◆ What to do ◆
What is needed is a copy of each line in the listing below that contains "computer".

◆ Exercise materials ◆
══════════
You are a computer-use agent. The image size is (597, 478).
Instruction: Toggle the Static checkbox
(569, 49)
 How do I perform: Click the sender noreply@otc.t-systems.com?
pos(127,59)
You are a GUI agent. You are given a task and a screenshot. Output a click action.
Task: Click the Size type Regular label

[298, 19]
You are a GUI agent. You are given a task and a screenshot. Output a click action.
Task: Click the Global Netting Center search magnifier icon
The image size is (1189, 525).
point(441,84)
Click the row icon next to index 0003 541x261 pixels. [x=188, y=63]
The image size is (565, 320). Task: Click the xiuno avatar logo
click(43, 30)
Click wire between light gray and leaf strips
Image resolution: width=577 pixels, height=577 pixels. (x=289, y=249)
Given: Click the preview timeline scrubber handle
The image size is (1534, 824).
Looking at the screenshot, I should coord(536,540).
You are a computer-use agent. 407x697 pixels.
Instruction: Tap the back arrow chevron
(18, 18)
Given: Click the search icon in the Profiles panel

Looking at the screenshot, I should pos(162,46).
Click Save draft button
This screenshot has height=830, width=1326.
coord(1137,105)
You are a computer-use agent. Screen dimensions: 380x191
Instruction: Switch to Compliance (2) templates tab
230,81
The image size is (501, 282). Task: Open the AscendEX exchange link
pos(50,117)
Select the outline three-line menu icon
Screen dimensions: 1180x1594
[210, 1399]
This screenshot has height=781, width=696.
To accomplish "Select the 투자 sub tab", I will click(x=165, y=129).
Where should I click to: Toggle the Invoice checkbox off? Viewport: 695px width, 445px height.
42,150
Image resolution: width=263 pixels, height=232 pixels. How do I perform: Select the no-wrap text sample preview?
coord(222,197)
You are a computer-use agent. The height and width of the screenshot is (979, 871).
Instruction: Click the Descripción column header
══════════
◆ Task output ◆
You are a computer-use agent. The image size is (597, 478).
You are a computer-use agent. 407x697 pixels.
You are a computer-use agent. Screen dimensions: 380x191
You are a computer-use agent. The height and width of the screenshot is (979, 871).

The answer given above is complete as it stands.